I've got a digital thermometer that has a pretty long probe on it, has always been accurate in the past, so i don't think that is the issue (hopefully). I thought about amalyse enzyme, but I have read that it takes a long time to dry a beer out with that. I was hoping to have this ready to drink by march 18. It is totally drinkable right now, just has a lot more body than I wanted it to.
 
Did you measure toward the top of the mash or toward the bottom or middle? Will you be kegging this or bottling? If you're kegging you could do amalyse. I think I just let mine sit for a couple weeks then checked on it - not sure how long it really took. If you're bottling you're going to have to bottle now if you want it ready by then.
 
I measured towards the middle, and I will be kegging this one. It will probably be gone within a day or two since I am bringing it to my friend's place for a party, so it doesn't have to be perfect. It would be nice if it were drier though, to make it a bit more sessionable/less chewy.
 
Well in that case I would try amalyse enzyme and let it go and then force carb for the remaining week to week and a half. That's what I would do at least. Doesn't look like it was a mashing problem. I do know that the Irish Ale yeast isn't the best for Dry Stouts, since it doesn't attenuate very dry. I actually had a Dry Stout with that yeast start and end the exact same as you, although I was still using my short thermometer. I just kegged it and drank it though. I think I was in a hurry.
 
Do you think its worth racking it onto another yeast cake before trying the Amylase?
 
I just brewed a recipe simliar to this, same yeast too. Mine fermented really slowly (on the 4th day now) and its dropped from 1.063 to 1.038 only. Its going very slowly. Honestly I think your beer is just done fermenting... there is probably a lot of unfermentable sugars left in your beer and its not going to ferment anymore. My advice would be to just leave it and continue on with bottling/kegging it. 1.020 is a good FG for a stout IMO.

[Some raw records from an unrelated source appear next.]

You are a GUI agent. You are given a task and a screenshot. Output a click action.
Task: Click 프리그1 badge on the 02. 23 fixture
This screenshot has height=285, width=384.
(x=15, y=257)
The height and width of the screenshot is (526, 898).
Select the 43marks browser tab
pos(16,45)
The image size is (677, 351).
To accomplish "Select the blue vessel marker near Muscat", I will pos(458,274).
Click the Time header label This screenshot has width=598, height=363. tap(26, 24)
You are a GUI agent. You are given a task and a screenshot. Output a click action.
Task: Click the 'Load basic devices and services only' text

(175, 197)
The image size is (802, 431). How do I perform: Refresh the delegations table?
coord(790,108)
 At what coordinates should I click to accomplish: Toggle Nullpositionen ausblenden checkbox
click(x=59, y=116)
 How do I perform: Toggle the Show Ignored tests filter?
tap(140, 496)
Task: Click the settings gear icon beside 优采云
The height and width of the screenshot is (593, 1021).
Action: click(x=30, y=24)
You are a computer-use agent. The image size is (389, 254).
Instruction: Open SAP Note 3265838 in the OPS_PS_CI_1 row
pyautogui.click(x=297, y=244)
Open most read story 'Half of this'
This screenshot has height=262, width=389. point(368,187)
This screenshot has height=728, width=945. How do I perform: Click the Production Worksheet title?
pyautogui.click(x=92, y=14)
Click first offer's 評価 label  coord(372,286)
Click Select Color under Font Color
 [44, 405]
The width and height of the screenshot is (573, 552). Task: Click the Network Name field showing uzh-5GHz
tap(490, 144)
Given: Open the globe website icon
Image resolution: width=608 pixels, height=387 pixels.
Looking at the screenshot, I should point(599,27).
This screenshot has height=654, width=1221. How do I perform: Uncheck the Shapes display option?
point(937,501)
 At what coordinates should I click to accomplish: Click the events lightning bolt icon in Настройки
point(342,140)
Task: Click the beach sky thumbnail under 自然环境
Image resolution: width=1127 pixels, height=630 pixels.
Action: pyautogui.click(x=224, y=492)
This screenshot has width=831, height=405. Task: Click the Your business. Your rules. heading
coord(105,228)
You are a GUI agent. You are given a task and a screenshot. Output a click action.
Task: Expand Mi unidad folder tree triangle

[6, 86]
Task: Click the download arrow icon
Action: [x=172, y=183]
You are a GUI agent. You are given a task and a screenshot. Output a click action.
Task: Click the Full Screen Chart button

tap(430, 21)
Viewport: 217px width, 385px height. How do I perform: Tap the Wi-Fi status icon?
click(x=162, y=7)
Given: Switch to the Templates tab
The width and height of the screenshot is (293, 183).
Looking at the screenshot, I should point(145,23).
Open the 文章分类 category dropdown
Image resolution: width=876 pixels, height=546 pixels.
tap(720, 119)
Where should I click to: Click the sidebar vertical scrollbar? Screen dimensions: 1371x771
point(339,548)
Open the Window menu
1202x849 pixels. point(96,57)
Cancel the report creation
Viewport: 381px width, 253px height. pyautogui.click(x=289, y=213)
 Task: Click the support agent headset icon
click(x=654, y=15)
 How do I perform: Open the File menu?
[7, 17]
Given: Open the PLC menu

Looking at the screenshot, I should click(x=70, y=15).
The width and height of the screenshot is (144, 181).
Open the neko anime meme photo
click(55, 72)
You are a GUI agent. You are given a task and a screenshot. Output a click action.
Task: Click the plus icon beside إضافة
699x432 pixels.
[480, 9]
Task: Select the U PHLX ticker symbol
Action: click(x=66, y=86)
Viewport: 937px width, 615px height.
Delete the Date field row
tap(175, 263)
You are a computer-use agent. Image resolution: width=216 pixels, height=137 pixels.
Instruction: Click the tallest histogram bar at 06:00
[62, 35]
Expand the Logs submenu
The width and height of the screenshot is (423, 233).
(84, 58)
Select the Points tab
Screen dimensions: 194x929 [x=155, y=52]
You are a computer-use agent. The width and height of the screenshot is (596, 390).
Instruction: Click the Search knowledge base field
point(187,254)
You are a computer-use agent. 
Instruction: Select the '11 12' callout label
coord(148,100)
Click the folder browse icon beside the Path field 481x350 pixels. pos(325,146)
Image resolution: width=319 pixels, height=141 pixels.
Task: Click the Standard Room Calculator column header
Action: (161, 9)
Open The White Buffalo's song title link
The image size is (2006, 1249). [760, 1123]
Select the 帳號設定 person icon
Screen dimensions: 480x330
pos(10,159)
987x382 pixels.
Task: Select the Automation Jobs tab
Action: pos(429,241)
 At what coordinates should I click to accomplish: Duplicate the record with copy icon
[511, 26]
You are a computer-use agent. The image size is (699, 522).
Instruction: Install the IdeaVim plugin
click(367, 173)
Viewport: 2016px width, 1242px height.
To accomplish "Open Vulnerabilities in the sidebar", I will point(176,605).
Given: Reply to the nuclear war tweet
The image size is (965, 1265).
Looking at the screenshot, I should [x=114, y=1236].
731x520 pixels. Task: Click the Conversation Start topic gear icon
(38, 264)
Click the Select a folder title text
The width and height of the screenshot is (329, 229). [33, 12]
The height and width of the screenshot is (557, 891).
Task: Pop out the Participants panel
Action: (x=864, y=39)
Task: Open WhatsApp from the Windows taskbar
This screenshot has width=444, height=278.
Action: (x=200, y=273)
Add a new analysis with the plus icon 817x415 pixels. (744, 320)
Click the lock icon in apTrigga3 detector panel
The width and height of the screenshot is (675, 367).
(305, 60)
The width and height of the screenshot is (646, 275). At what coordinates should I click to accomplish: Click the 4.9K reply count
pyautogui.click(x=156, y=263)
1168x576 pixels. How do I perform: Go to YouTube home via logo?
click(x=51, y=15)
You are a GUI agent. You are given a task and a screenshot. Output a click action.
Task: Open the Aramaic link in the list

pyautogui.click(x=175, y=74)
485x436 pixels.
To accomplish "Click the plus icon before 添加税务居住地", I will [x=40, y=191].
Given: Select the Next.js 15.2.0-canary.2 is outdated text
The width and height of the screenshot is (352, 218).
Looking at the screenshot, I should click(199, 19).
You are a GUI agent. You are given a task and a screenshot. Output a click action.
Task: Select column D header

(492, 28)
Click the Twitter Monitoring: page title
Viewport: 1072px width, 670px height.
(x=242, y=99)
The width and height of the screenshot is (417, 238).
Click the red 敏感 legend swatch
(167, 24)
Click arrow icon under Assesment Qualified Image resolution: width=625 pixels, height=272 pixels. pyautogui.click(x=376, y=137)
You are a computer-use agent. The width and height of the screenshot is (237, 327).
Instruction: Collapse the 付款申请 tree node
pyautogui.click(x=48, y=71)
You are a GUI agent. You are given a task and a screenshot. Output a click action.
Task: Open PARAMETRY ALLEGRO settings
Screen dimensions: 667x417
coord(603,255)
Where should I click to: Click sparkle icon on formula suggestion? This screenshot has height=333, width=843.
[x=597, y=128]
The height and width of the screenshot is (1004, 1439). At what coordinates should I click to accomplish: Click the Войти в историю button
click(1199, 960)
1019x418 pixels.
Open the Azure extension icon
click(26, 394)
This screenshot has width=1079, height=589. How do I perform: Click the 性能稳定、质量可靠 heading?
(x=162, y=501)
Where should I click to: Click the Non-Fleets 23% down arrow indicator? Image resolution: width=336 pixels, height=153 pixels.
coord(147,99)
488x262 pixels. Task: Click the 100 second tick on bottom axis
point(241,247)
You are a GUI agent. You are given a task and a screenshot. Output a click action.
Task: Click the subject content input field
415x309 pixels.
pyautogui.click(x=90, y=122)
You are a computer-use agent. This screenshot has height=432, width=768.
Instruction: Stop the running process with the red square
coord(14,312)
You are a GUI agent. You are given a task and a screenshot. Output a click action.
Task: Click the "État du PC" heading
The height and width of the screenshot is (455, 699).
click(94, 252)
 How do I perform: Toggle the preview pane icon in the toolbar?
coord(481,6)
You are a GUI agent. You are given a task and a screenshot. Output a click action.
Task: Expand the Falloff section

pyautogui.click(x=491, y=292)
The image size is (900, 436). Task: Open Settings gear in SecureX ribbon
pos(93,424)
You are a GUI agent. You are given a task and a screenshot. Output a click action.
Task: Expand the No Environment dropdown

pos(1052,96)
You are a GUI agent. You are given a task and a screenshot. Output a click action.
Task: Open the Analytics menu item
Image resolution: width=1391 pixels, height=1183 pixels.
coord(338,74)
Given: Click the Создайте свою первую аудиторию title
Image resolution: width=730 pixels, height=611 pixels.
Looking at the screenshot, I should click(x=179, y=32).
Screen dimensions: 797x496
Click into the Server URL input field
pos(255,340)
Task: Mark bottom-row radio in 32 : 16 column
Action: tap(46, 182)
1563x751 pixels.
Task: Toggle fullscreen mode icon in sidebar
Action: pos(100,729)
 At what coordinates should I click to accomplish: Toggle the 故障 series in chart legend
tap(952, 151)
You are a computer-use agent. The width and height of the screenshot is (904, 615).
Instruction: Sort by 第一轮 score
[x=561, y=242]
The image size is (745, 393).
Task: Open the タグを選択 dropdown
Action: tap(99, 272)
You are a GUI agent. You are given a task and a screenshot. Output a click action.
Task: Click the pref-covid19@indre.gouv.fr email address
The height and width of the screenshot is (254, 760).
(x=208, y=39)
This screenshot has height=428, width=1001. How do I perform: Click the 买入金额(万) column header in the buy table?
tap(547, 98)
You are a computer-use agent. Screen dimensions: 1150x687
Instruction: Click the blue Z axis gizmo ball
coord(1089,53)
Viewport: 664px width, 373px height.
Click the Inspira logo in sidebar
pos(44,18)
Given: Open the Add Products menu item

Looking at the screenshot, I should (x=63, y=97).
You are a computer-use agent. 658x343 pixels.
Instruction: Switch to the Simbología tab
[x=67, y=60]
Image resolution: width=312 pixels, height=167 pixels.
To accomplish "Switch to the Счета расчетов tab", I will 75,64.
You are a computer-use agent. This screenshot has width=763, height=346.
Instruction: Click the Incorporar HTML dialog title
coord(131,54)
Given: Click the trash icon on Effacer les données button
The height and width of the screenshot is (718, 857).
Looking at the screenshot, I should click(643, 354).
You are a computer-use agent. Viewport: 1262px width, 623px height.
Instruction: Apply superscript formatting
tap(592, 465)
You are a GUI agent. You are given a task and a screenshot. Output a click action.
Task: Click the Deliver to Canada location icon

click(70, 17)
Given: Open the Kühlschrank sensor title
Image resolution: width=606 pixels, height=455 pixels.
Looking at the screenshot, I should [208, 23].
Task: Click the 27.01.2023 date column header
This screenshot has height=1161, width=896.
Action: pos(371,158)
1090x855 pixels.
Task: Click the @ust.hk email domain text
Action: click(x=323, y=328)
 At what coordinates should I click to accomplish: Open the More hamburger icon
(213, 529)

Have you tasted a hydro sample? I'm sure it tastes good!
 
I just brewed a recipe simliar to this, same yeast too. Mine fermented really slowly (on the 4th day now) and its dropped from 1.063 to 1.038 only. Its going very slowly. Honestly I think your beer is just done fermenting... there is probably a lot of unfermentable sugars left in your beer and its not going to ferment anymore. My advice would be to just leave it and continue on with bottling/kegging it. 1.020 is a good FG for a stout IMO.

Have you tasted a hydro sample? I'm sure it tastes good!

It is pretty good now, I was just hoping for it to be a bit drier.
 
It is pretty good now, I was just hoping for it to be a bit drier.

I don't know how this works for sure... but I'm assuming the barley doesn't have as much fermentable sugars available as the Marris Otter does... so since its a large percent of your recipe, that is probably why your left with some unfermentables and stuck at 1.020.

Like I said, I'm not 100% sure on this... but I'm just going off my first experience with a similar recipe and thought I'd share.
 
It probably would've.... needless to say, this beer is long gone... almost a year ago.